A Not Great Easter
- Barb Chambers
- Apr 4, 2023
- 4 min read

I’d never heard of viral arthritis, until I got it. It makes all of your joints ache terribly and I wound up being hospitalized for it.
I was only 8 years old, so I was placed in the children’s ward, which was just one big room with multiple beds. As far as I was concerned, I had the best spot there, right by a fish tank built into the wall. Not only could I watch the fish, but I could look through the tank and into the corridor to spy on the nurses’ station.
When that failed to entertain, there was a TV on the other end of the room. I wasn’t minding that. It felt like an adventure, albeit a forced one. No parents were allowed to stay past visiting hours though, and that was a little unsettling. In retrospect, I’m sure the separation was worse for them than it was for me. In fact, I know it was worse for them, because my diagnosis took a few days to determine, and some of the possibilities on the list were pretty grim. My folks went above and beyond to protect me from that fact; I was a full-grown adult before they told me.

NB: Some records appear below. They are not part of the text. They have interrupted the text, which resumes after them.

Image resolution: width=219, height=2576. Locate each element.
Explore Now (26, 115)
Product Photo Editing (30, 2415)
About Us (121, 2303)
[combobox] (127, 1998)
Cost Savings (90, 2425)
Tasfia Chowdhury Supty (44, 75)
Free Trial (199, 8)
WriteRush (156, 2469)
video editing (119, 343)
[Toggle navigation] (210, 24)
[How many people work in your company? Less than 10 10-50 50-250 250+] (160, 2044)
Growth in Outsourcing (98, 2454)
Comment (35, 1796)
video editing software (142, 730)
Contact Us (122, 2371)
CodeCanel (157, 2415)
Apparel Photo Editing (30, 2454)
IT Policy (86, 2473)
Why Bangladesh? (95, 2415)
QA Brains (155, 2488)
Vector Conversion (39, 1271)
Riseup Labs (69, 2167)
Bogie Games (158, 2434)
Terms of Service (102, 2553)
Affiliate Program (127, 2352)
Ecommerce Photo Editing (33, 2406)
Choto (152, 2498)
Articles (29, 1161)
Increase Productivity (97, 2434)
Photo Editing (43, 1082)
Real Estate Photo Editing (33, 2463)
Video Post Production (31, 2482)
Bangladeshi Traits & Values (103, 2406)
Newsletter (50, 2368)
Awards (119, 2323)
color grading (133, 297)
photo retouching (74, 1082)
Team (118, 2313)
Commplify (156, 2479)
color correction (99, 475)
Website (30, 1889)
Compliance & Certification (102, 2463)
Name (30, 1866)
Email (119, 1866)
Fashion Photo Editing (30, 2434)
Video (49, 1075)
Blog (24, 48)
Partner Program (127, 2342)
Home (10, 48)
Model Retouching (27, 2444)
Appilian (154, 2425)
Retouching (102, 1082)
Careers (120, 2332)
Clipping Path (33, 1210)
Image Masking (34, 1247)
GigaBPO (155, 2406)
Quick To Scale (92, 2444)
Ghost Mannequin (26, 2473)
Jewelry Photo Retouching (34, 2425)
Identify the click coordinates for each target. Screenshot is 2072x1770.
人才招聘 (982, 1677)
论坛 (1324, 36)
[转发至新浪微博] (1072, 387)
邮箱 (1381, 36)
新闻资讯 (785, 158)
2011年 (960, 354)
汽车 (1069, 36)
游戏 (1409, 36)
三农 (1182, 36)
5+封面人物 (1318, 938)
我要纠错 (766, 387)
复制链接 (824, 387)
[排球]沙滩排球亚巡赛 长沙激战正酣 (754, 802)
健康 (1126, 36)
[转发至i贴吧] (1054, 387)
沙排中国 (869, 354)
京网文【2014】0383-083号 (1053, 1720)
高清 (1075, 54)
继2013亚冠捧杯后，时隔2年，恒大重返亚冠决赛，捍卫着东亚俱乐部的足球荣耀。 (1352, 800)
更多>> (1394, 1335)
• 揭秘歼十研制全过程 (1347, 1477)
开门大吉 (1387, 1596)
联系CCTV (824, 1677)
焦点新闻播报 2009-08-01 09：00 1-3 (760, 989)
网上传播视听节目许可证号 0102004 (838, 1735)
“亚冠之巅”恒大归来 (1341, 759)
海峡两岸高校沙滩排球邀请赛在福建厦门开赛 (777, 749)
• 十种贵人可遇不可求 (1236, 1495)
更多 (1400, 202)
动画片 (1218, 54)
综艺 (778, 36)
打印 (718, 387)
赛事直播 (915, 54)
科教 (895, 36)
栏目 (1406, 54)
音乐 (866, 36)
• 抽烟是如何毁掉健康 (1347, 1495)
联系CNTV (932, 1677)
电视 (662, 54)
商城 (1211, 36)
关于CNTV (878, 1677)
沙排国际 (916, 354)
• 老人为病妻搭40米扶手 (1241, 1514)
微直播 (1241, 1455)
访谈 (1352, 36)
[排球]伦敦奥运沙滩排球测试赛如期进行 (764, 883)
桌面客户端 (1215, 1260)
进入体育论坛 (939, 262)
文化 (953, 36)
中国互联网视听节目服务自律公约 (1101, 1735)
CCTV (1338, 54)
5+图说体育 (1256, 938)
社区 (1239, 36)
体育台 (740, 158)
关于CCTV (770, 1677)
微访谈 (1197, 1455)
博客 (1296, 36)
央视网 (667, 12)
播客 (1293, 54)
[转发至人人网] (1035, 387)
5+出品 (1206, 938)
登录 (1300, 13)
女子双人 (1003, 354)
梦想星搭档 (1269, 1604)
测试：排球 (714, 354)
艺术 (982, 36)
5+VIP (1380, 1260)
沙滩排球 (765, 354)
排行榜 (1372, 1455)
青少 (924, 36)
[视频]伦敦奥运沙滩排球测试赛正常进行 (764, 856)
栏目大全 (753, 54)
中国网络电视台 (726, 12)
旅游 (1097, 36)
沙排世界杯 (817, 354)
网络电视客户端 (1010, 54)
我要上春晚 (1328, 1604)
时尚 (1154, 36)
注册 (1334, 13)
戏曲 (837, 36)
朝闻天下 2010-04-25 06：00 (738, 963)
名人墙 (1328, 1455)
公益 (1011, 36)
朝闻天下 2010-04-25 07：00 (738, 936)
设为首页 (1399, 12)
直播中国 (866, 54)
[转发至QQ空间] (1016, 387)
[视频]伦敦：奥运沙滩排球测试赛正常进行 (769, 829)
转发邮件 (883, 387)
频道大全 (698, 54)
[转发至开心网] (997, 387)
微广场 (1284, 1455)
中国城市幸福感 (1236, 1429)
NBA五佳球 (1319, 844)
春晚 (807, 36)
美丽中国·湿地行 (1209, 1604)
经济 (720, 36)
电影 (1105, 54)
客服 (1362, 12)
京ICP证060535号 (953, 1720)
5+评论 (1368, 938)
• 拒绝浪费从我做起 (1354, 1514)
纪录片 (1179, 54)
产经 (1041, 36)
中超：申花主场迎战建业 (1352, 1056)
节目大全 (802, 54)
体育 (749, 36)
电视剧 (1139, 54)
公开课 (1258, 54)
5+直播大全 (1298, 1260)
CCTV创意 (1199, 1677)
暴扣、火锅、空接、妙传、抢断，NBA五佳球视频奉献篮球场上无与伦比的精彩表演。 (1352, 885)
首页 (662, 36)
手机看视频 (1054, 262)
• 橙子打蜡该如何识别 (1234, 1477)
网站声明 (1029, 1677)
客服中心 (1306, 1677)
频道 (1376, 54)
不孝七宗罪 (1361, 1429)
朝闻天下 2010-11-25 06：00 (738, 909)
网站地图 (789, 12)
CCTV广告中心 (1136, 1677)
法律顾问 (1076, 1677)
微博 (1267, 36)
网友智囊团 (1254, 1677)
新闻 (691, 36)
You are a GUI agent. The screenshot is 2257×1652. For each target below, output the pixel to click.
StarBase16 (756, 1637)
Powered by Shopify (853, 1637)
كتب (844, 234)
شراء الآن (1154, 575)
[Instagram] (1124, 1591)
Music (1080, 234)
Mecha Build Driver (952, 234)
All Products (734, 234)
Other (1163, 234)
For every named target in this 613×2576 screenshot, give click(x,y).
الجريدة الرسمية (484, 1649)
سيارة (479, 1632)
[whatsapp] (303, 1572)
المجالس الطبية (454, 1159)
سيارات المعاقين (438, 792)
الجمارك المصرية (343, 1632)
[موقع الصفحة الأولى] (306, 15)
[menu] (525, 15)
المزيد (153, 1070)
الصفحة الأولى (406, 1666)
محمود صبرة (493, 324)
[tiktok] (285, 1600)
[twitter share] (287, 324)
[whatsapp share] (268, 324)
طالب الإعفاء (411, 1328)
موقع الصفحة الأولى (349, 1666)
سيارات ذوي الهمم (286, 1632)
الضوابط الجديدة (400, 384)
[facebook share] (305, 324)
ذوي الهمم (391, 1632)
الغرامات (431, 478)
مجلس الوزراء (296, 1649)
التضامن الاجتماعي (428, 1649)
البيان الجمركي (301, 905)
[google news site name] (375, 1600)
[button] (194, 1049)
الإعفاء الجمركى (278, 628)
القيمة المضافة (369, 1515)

I was in a strange bed, in a strange place, and not feeling great, but told to get a good night’s sleep. Except nighttime is when the nurses came into our room to watch that TV. Specifically, The Bobby Vinton Show. I wish I could explain how or why I can remember lying uncomfortably awake listening to Blue Velvet, but all I can say is there are snippets of memories so vivid from this time that I recall them more clearly than yesterday.
After being up late with the TV, and sleeping fitfully due to strange and loud hospital noises all night, not to mention being sick, I was pretty groggy the next morning when they woke us all up. That’s why I thought maybe I was misunderstanding the nurse when she denied me breakfast because I needed an empty stomach for the operation I was about to have. Say what now? Again, she insisted I was having surgery later that morning. That scared me. The adults I usually had to protect me weren’t allowed in yet, and the adult in front of me was now the bad guy. I mounted as strong of a case as I could for a third grader, “I’m really sure my mom would have told me if I was having an operation.” I did think I was speaking the truth, and surely if Mom didn’t want to tell me a doctor would have, but then I wondered, what if this is how it’s done? They spring it on you so you don’t worry. Well, mission failed. I was worried.
Eventually, a doctor came into the room, walked to another bed, and soon after started yelling. He was furious. He discovered the nurses had confused me with another little girl and she was the one scheduled for surgery. Because they gave her my breakfast she couldn’t have her procedure. While I was very grateful to have hung on to my perfectly healthy appendix, my confidence in the medical profession was dealt a severe blow. Also, I was hungry.
Not having a patient advocate, this 8-year-old had to fight for her breakfast. By the time all the surgery drama had settled down, and I got a nurse’s attention to ask for my previously denied eggs, I was told the meal service was over. So now I’m Oliver, begging for food. That’s really the ticket to successful kiddom, when all else fails, look pitiful and the likelihood of getting your way goes way up.
The make-up breakfast they finally dropped off for me consisted of a little carton of milk, a tiny box of cereal, a hard-boiled egg, and a banana; all things impossible to open with arthritic fingers. I had to wait for the mom of another patient, who happened to be the first visitor to arrive that morning, to ask her to please help me get into everything.
This all happened right around Easter. I only remember that because someone dressed as the Easter Bunny came through the ward and gave all of us little gifts and a dyed egg. Well, the gift was cool, but what do I want with another egg I can’t open? I gave it to my mom when she next visited and she put it in her purse. Later, when she got home, she made a series of unpleasant discoveries: it had been a raw egg, it had broken, and it was all over the contents of her bag. Who dyes raw eggs? And gives them to sick, hospitalized children? That’s just wrong. And yet, hearing my dad tell me about it that night was probably the hardest we all laughed during those stressful days.
I was released after four days and immediately upon getting home took the most epic nap of my life. My bed had never felt more comfortable, and my room had never seemed so quiet. And I had an egg salad sandwich made from a dyed hard-boiled egg, like normal people do.